Muchas relaciones personales terminaron por este suceso, pero reforcé mi amor propio, el cariño por mi familia y amigos. Recordé que ser paramédico es maravilloso porque somos pocos los valientes que nos enfrentamos a situaciones fuertes y conservamos una sonrisa cálida y el buen humor después de una larga velada, pero sobre todo, nos queda toda la fuerza para demostrar cuánto amamos a nuestros seres queridos.

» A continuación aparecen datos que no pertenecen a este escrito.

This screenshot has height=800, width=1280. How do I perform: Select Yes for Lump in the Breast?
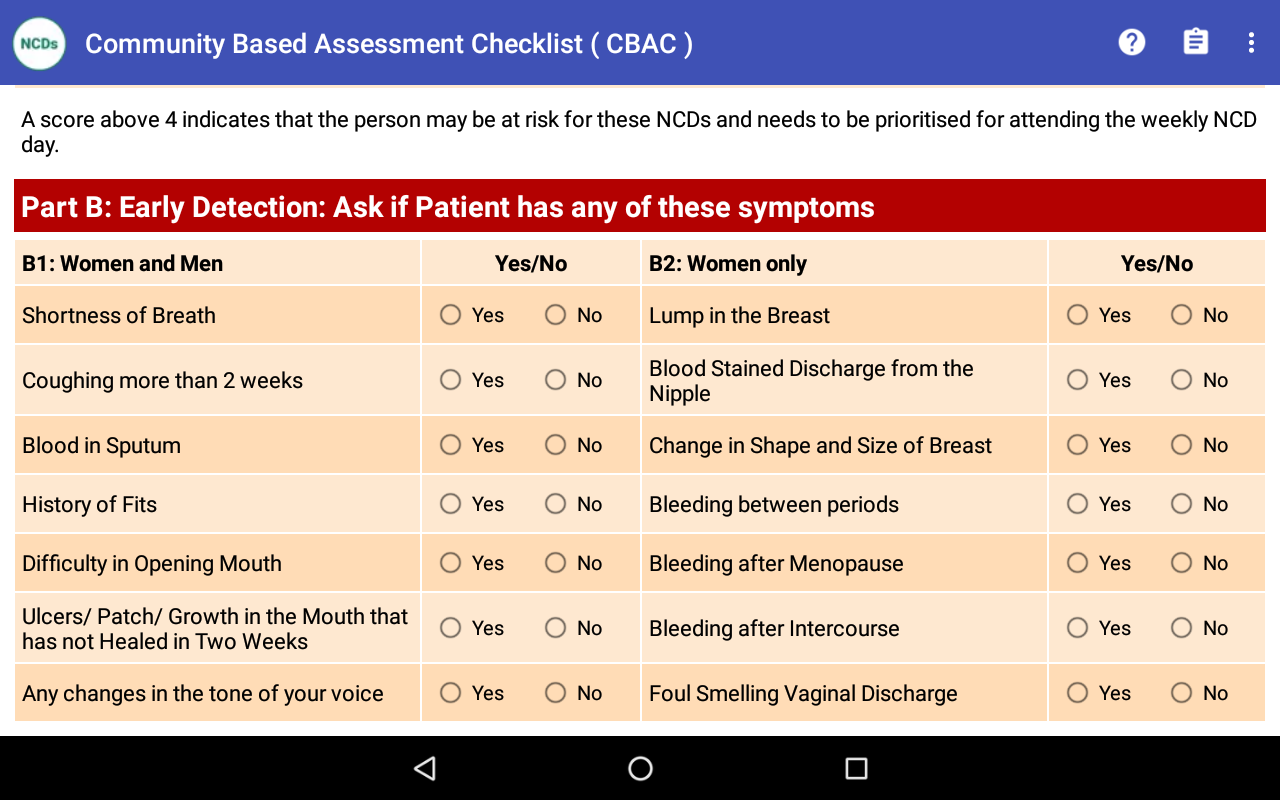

Las cosas iban recuperando su orden en mi vida, pero resulta que la vida misma a veces nos toma la lección. Entro en contacto con mi primer paciente COVID descompensado, y el miedo como buen aliado se manifestó nuevamente, pero no contaba con que yo ya me había preparado para afrontarlo y mi salud emocional estaba reforzada. Nunca olvidaré a mi paciente, ni a su familia, mucho menos el momento en que me enteré de su fallecimiento. Siempre voy a darle las gracias porque me permitió ver que soy un ser humano íntegro y una excelente profesional. ¡Gracias a usted por la lección tan grande que me dio! Así transcurren los días de pandemia. Entre risas, miedos, tareas escolares, quehaceres del hogar, tiempos de meditación, conversaciones con Dios, la familia y grandes amigas y también con un trabajo que siempre ha sido de riesgo, pero que cada día lo hago con todo el corazón. Gracias a mi familia, a mis amigas, a mis pacientes que confían en mí y gracias a Dios que no me ha dejado sola.